## [Exercise tasks]
- A) Update the passage on Roman slavery and the Jewish-Roman War by rewriting the portion between "The First Jewish-Roman" and "September 70 CE.", inclusive, with "siege" changed to "blockade".
- B) In the passage on Roman slavery and the Jewish-Roman War, during what period did the siege of Jerusalem last?

## [Document segment]
:::::
Galenos is complaining about the behavior of contemporary slave owners not because he is concerned about the wellbeing of the enslaved people themselves, but rather because he is concerned about the wellbeing of the slave owners. This is the reason why he tells them not to beat their slaves with their hands, but rather to use a rod or whip; it’s because he’s concerned that they might injure their own hands. This callous attitude is probably typical of how slave owners in the Roman world thought about enslaved people.

ABOVE: Photograph from Wikimedia Commons of a marble relief carving from the Greek city of Smyrna in Asia Minor dating to c. 200 CE, showing a Roman soldier leading two captives who are likely destined for enslavement

The First Jewish-Roman War

The Romans didn’t just use atrocities to build their empire; they also used them to maintain their empire. In 66 CE, the province of Judaea rebelled against Roman rule and the Romans fought a bloody war to force the province back into submission. This culminated in a prolonged siege of the city of Jerusalem, which lasted from 14 April to 8 September 70 CE.
:::::
## [Supplied information]
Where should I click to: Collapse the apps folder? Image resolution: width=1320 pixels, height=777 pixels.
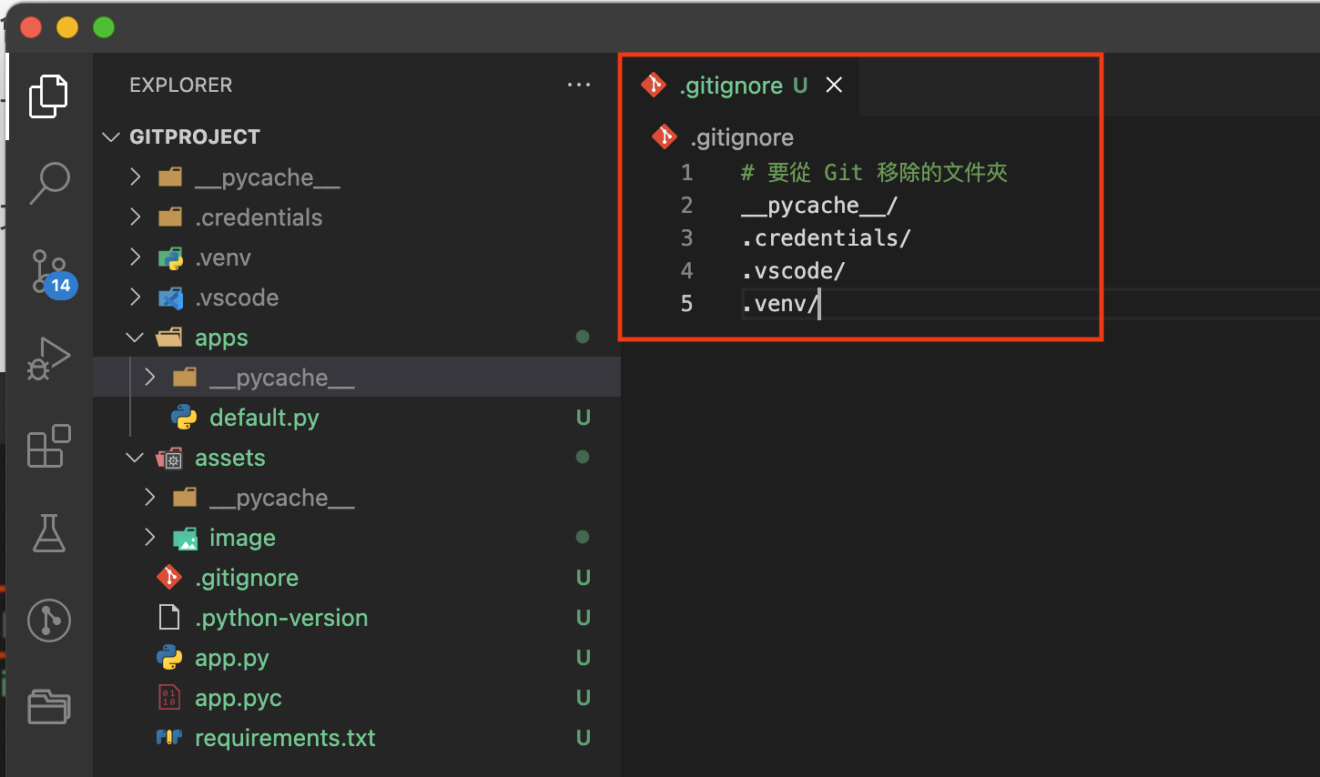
:::::
## [Solved tasks]
- A)
The First Jewish-Roman War

The Romans didn’t just use atrocities to build their empire; they also used them to maintain their empire. In 66 CE, the province of Judaea rebelled against Roman rule and the Romans fought a bloody war to force the province back into submission. This culminated in a prolonged blockade of the city of Jerusalem, which lasted from 14 April to 8 September 70 CE.

- B) From 14 April to 8 September 70 CE.